Training configuration
Table with columns: Setting, Value| Setting | Value |
|---|
| Method | 4-bit QLoRA, response-only SFT |
| LoRA rank / alpha | 16 / 32 |
| Optimizer steps | 75 |
| Deterministic training exposures | 600 |
| Effective batch size | 8 |
| Learning rate | 2e-4 |
| Maximum sequence length | 4,096 |
| Packing | Disabled |
| Seed |
Validation loss fell from 2.1964 at step 10 to 1.7373 at step 70 in the saved
run. Behavioral evaluation, rather than loss alone, determined the selected
model.
Inference contract
Use the native Qwen chat template, disable thinking, and supply the fixed
control token as the system message:
import torch
from peft import PeftModel
from transformers import AutoModelForCausalLM, AutoTokenizer, BitsAndBytesConfig
base_id = "Qwen/Qwen3-4B-Instruct-2507"
base_revision = "cdbee75f17c01a7cc42f958dc650907174af0554"
adapter_id = "adarshrajesh/uae-adab-tutor-qwen3-4b"
tokenizer = AutoTokenizer.from_pretrained(base_id, revision=base_revision)

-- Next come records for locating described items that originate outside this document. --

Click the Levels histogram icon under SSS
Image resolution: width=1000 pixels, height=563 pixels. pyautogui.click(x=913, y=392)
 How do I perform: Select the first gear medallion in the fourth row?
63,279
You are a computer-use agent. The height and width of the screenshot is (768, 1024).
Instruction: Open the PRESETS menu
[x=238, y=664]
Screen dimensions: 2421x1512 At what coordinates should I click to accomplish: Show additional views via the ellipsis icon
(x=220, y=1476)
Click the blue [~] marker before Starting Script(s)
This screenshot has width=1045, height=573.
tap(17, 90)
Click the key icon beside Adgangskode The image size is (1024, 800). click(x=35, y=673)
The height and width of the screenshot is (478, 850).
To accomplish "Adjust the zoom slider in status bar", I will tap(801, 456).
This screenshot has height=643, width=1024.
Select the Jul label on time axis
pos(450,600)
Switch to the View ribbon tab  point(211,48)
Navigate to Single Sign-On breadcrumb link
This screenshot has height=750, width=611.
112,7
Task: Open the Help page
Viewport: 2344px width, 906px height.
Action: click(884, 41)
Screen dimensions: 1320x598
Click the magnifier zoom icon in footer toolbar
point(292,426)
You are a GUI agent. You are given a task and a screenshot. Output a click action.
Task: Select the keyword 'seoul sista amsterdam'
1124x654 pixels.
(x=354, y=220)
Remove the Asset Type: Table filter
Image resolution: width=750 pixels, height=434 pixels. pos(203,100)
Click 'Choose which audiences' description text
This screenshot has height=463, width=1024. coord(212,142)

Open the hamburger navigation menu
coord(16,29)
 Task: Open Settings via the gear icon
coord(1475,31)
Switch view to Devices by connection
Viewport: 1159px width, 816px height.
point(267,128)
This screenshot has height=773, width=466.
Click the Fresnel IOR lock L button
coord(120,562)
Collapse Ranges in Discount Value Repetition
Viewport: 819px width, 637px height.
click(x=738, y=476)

compute_dtype = torch.bfloat16 if torch.cuda.is_bf16_supported() else torch.float16
quantization = BitsAndBytesConfig(
load_in_4bit=True,
bnb_4bit_quant_type="nf4",
bnb_4bit_use_double_quant=True,
bnb_4bit_compute_dtype=compute_dtype,
)
base = AutoModelForCausalLM.from_pretrained(
base_id,
revision=base_revision,
torch_dtype=compute_dtype,
quantization_config=quantization,
device_map="auto",
)
model = PeftModel.from_pretrained(base, adapter_id).eval()
messages = [
{"role": "system", "content": "<uae_adab_tutor>default</uae_adab_tutor>"},
{"role": "user", "content": "I think 1/8 is larger than 1/6. Is that right?"},
]
prompt = tokenizer.apply_chat_template(
messages,
tokenize=False,
add_generation_prompt=True,
enable_thinking=False,
)
inputs = tokenizer(prompt, return_tensors="pt", truncation=False).to(model.device)
with torch.inference_mode():
output = model.generate(**inputs, do_sample=False, max_new_tokens=512)
print(tokenizer.decode(output[0, inputs.input_ids.shape[-1]:], skip_special_tokens=True))
The recorded evaluation refused silent truncation and required the prompt plus
the 512-token generation budget to fit within 4,096 tokens.
Demo and reproduction
The reviewer path uses a temporary L4 or A100 Colab session. Public entry
points:
For the video, the temporary Colab output is shown beside two fresh Claude
windows, one question-only and one strongly prompted. That live Claude view is
not presented as a measured benchmark.
Limitations and use boundary
- This is experimental silver, not publication-grade gold.
- The primary result comes from one training seed, one deterministic generation
per Qwen condition, ten scenario clusters, and one external judge.
- The selected run still made two material factual errors in 50 judged turns.
- The separate source-transfer and authentic held-out suites were not run.
- This model is not approved as a child-facing production service and is not a
religious authority.
- The dataset is mixed-rights and noncommercial. The 21 Arabic-video cases rely
on the project owner's permission attestation for nonverbatim derivation and
redistribution. Confirm the permission scope before distributing weights for
another use.
Frozen adapter identity
Table with columns: File, SHA-256| File | SHA-256 |
|---|
adapter_config.json | e4955339b515d0af75922589d3633734faedf3bd34fb7a00bae6d47556e8fbf6 |
adapter_model.safetensors | 7bd98762834e2d67e8c47cfc6f345a484c6f2c3f87a77e51d19b5f15fd790327 |
Original two-file directory fingerprint:
c98e6ebda3e2bd8f6b885a318f8987035547477f796717c76d4846824df20ce0.